Decenas, quizás cientos de veces, anduve calle Barcelona arriba, en Palomares del Campo, sin fijarme en la ventana de esta casa ruinosa. Pero un día me topé a la altura de los ojos con este trozo de trillo reutilizado sobre sus jambas. Aún conserva sus pedernales y cuenta, a quién le quiere escuchar, una historia secular.
Hace más de medio siglo, a mis siete años, esperaba ilusionado la llegada del verano para jugar sobre estas plataformas móviles que se arrastraban por la era cubierta de espigas. Era un juego delicioso con multitud de variantes y la única regla de la prudencia para no ser atropellado. Uno podía hacer equilibrios, caerse, rodar, echar carreras, buscar espigas de colores, acariciar la paja que se deslizaba bajo la tabla, dirigir el tiro de vacas... incluso el asqueroso y lúdico ejercicio de correr con la lata prestos a recoger la boñiga que se adivinaba al iniciarse los movimientos del esfinter anal del animal. Además, tolerados por el tío Felicísimo que adoraba a sus sobrinos, escuchábamos historias increíbles de la guerra civil, con aventuras donde no faltaban batallas, muertos y heridas cuyas cicatrices mostraba a nuestros ojos asombrados. Cuando nos cansábamos de escucharle mi tío nos enviaba a algún recado: traer la comida a la era, ir a buscar el botijo que se refrescaba a la sombra de un fresno cercano... y en resto del tiempo nos dejaba pasarlo buscando cangrejos en el pequeño arroyo Valcuende, al lado de la era. También podíamos ir a ver las veldadoras en plena acción o jugar con un perro negro y valiente de nombre Gitano y que era capaz de controlar una recua de vacas a base de arriesgados mordiscos en sus piernas. Al final de la tarde tenía lugar la recogida de la parva. Aparvar era emocionante aunque la polvarera se metiera en nuestras sensibles narices.Así llenábamos la tarde sin aburrirnos ni un instante. Todavía acompañábamos a la yunta hasta el establo donde otra serie de rutinas curiosas nos entretenía hasta el momento del ordeño y posteriormente la cena en la que éramos los encargados de llenar la botella de vino de la carral de vino comprado en Toro.

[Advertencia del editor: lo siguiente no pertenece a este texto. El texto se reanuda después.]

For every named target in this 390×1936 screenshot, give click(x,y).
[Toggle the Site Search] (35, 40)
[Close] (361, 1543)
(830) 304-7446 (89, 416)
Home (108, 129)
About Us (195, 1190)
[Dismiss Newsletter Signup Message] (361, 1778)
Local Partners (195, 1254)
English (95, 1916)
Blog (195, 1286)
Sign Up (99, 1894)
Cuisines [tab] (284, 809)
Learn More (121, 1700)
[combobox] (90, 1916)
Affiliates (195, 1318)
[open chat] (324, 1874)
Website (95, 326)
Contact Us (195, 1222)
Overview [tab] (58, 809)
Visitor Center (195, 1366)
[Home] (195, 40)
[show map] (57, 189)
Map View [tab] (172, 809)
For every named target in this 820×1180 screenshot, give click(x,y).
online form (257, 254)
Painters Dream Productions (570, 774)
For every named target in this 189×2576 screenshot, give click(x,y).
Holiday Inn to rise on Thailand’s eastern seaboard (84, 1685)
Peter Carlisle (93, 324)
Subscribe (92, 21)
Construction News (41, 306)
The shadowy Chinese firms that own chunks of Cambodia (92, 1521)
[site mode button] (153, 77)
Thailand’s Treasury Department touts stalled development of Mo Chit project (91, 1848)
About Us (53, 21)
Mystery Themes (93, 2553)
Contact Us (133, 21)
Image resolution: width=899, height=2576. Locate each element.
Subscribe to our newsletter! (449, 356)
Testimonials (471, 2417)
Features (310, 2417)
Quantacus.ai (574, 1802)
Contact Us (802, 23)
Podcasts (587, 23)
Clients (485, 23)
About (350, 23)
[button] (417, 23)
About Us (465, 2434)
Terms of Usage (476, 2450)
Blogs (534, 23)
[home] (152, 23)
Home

En la ventana de la vieja casa, en el dintel, el trillo guarda historias parecidas de chicos palomareños, que antes de ser tunos, pasaron tardes enteras sobre él. Sabe de sus juegos, de sus gritos y correteos. Sabe de arreglos con los abundantes pedernales de sus campos, de extintas parejas de bueyes, de espigas cortadas en campos de trigo cada vez más escasos. Una vida bajo los pies a ras de suelo y una vejez soportando la mampostería de una pared ruinosa.
Hoy te descubrí, olvidado en la ventana y abriste en mí otra ventana: la de mis recuerdos. Gracias por ello.